To celebrate the 40th anniversary of the founding of Ignatius Press, the publisher’s founder, Fr Joseph Fessio SJ, has arranged for the publication of a new edition of the Spirit of the Liturgy by Cardinal Joseph Ratzinger, in combination with the book of the same title by Fr Romano Guardini, that had a profound impact on Ratzinger.
The commemorative edition contains a foreword by the Prefect of the Congregation for Divine Worship and the Discipline of the Sacraments, Cardinal Robert Sarah, dated 13 January this year, and a Preface by Pope Emeritus Benedict XVI, dated 2 February this year.

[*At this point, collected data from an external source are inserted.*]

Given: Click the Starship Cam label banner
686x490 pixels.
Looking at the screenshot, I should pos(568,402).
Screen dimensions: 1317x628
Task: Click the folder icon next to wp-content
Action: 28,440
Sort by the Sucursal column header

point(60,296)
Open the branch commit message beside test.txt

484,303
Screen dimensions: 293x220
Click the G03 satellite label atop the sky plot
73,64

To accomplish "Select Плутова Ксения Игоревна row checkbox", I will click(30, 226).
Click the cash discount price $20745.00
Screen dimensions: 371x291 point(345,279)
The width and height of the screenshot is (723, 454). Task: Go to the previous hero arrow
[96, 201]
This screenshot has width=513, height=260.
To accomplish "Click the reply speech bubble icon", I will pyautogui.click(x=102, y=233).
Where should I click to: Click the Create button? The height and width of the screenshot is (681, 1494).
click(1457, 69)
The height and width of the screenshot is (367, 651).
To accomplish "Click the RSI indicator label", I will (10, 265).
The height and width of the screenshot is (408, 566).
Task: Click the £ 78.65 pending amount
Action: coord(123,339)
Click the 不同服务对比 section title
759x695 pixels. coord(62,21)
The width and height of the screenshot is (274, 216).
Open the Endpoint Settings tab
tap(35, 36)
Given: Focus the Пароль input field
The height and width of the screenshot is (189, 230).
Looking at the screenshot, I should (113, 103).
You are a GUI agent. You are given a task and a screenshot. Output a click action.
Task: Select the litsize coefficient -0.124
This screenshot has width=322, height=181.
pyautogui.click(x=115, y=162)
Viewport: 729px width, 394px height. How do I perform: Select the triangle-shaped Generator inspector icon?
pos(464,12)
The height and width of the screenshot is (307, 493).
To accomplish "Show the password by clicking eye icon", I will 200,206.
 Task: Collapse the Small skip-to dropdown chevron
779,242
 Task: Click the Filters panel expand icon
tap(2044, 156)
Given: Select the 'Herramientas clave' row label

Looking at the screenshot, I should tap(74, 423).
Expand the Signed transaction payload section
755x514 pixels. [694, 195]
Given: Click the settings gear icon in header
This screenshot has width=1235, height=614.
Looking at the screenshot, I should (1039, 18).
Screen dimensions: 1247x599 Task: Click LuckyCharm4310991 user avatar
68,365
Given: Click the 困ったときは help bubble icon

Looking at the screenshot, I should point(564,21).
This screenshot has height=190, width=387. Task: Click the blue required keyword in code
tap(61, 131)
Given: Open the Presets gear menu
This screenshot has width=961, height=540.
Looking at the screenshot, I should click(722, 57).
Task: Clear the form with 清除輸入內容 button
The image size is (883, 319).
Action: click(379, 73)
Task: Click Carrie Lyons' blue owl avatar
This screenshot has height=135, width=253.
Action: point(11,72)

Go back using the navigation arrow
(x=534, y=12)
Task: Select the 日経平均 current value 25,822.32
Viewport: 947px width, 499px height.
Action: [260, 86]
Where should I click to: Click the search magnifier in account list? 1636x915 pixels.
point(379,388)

Cardinal Sarah emphasises the importance of catechesis with regard to the liturgy. “We can say that our liturgical life is impoverished and very soon turns into hollow ritualism if it is not based on serious knowledge of the meaning of the liturgy, and that catechesis becomes intellectualised if it fails to come alive in liturgical practice,” he writes.
“We must penetrate the inner meaning of the sacred liturgy and not simply perform its external rituals without what is essential: the engagement of our hearts, minds, and souls,” he insists. “Certainly, this presupposes an understanding of the meaning of the rites and prayers appropriate to our age, ability, and state in life – that is why thorough liturgical catechesis and formation at every level is a crucial need of the Church in our times.”
Sarah proceeds to quote Pope Francis, with a reference to the legacy of the Second Vatican Council. “As our Holy Father Pope Francis has reminded us, ‘it is necessary to unite a renewed willingness to go for- ward along the path indicated by the Council Fathers, as there remains much to be done for a correct and complete assimilation of the Constitution on the Sacred Liturgy’.”
Sarah reminds us that in 1997, two years before publishing the German edition of The Spirit of the Liturgy, Cardinal Ratzinger wrote: “The Church stands and falls with the liturgy. When the adoration of the divine Trinity declines, when the faith no longer appears in its fullness in the liturgy of the Church, when man’s words, his thoughts, his intentions are suffocating him, then faith will have lost the place where it is expressed and where it dwells. For that reason, the true celebration of the sacred liturgy is the centre of any renewal of the Church.” “Our Pope Emeritus Benedict XVI has captured in these breathtaking words the essence of our present dilemma,” writes Cardinal Sarah.
In his new Preface the Pope Emeritus himself writes: “ The question of what it means to be Catholic, of what fundamental spiritual decisions today’s Catholic must make, has been asked since the Second Vatican Council with a new radicalness … It soon became obvious that a Church that could no longer mediate the encounter with the living God, but instead only enabled little groups to celebrate themselves, would be a meaningless Church. And it became evident as well that this issue concerned far more than just the community of believers. Rather, it was seen that the collapse of the Church, considered a possibility by sociologists, would represent a catastrophe of unforeseeable proportions for the whole of mankind.”
The right understanding and celebration of the liturgy, the Pope Emeritus writes, is key to the prevention of this catastrophe, and he praises the “courage and humility” of Fr Fessio, who was prepared to endure “many blows” in making credible through what Ignatius published, “the tidings for which he stands”.